• WORK TO COMPLETE
Below are records; how many of their lines hold the string "computer"? Reply with nothing but the number.
___ EXTRACTED INFORMATION
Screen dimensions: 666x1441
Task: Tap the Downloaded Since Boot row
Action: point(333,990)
______
___ EXTRACTED INFORMATION
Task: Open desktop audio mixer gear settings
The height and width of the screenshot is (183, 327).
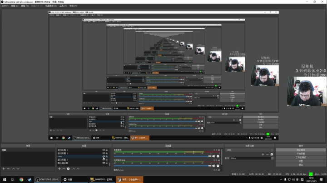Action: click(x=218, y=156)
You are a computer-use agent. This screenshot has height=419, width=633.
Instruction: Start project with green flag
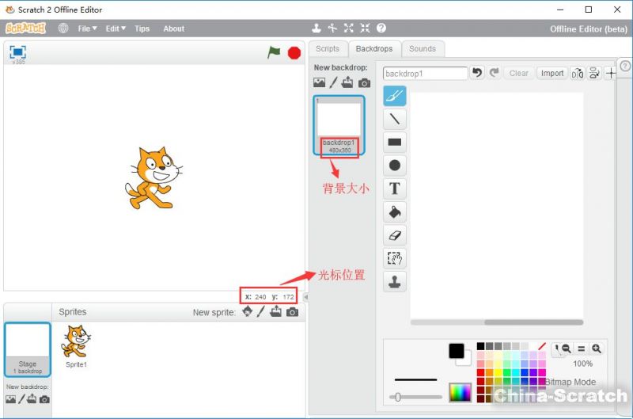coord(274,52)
______
___ EXTRACTED INFORMATION
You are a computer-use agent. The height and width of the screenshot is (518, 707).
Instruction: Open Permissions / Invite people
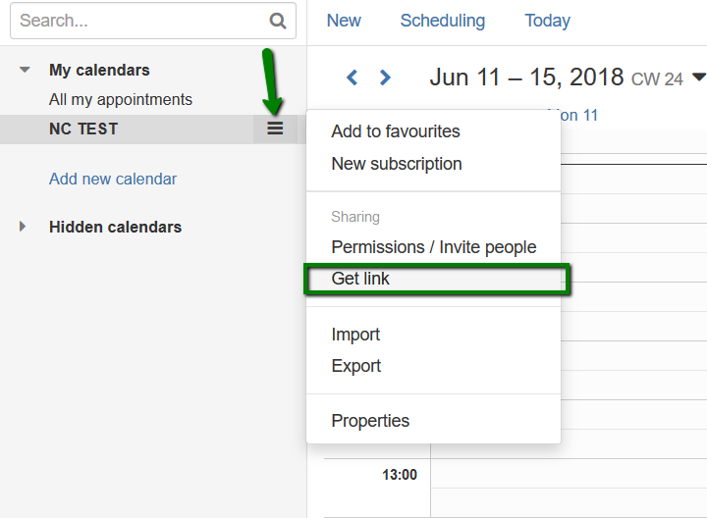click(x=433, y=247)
______
• RESPONSE
2